What you will do:
a) Copy the stretch of the healthcare discussion below from "Of course, this" through "is another topic." word for word.
b) Continue the discussion below about healthcare and profit, picking up right after its final sentence.

Text provided:
= Beginning of Section =

That is particularly true for healthcare. A healthy population is more valuable to a society than a small number of extremely profitable companies. Let there be as much health as possible while keeping the companies healthy enough to expand and innovate. Crush practices which increase profit far less than they damage health. In our example, crush the diffusion of sugar-filled beverages, salt added to stimulate thirst, added-sugars in food (and that is just to keep to our McDonald's example). After all, Burgers can be done in a healthy way, with better ingredients, and be better tasting that the ones we have now.
Of course, this will cost more, thus showing how many people are underpayed, whose who are now almost forced to eat at McDonald's because cooking their own food would be more expensive. But this is another topic.
I don't consider that to be a bad thing. Sure, more money in the economy is good too, but it would be nice to see people live within their means, rather than plunging themselves into debt with reckless abandon.
There would not be a real raise in people living within their means. For a start, the number of people who can't afford medical care will raise eating up from the number of those who can. Then, many people will save up but will face illnesses which they can now pay for with insurance, but they won't be able to pay for later on without. Considering a reduction in prices, I think the number of people who can't afford proper medical care will stay the same or raise, because I can't see a reduction in prices high enought to -raise- the amount of people getting into the system.

= End of Section =

Dataset excerpt:
= Beginning of Section =

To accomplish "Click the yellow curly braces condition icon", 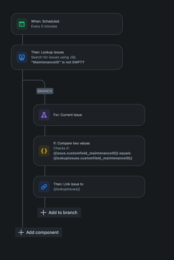I will pyautogui.click(x=44, y=151).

= End of Section =

Responses in order:
a)
Of course, this will cost more, thus showing how many people are underpayed, whose who are now almost forced to eat at McDonald's because cooking their own food would be more expensive. But this is another topic.

b)
Why should this happen? More people = more costs = less profit. Companies will try to maximize profit, not healthcare coverage. Which is the point about having companies only looking at their own profit rather than considering also the profit of the society as a whole.
Plus, keep in mind that the push to "plunging themselves into debt with reckless abandon", which I think is a very effective way of describing it, is actually being fueled now by companies, who know psychology and play with people's mind everyday to push them into spending and buying, not into saving and managing.
Again, it is normal that they do, because they only look at their own profit, but it has consequences; and as long as just one company does it, there is not much of a problem. But as soon as all of them do it, the strength of the message grows, it combines with the power and the money they can put into advertising and repeating it, until it becomes a juggernaught which -will- indeed enter the minds of people and be effective (otherwise, they wouldn't bother in repeating it).
Unfortunately, when this message becomes effective, people -will- actually spend and buy more, even more than it is good for them, because the strongly-fueled push to spend will be poorly counteracted by the weak, internal and in no way supported by anyone, push to save.
There you go, people will put themselves into debt to buy sh*t they don't need. Again, the natural drive of companies to focus on their own profit alone, dumping the costs to someone else, will affect the entire society, by (in this example) destroying the possible savings of people and put them in a condition where they maybe can't even afford healthcare when it will be needed. Or even food which won't destroy their health.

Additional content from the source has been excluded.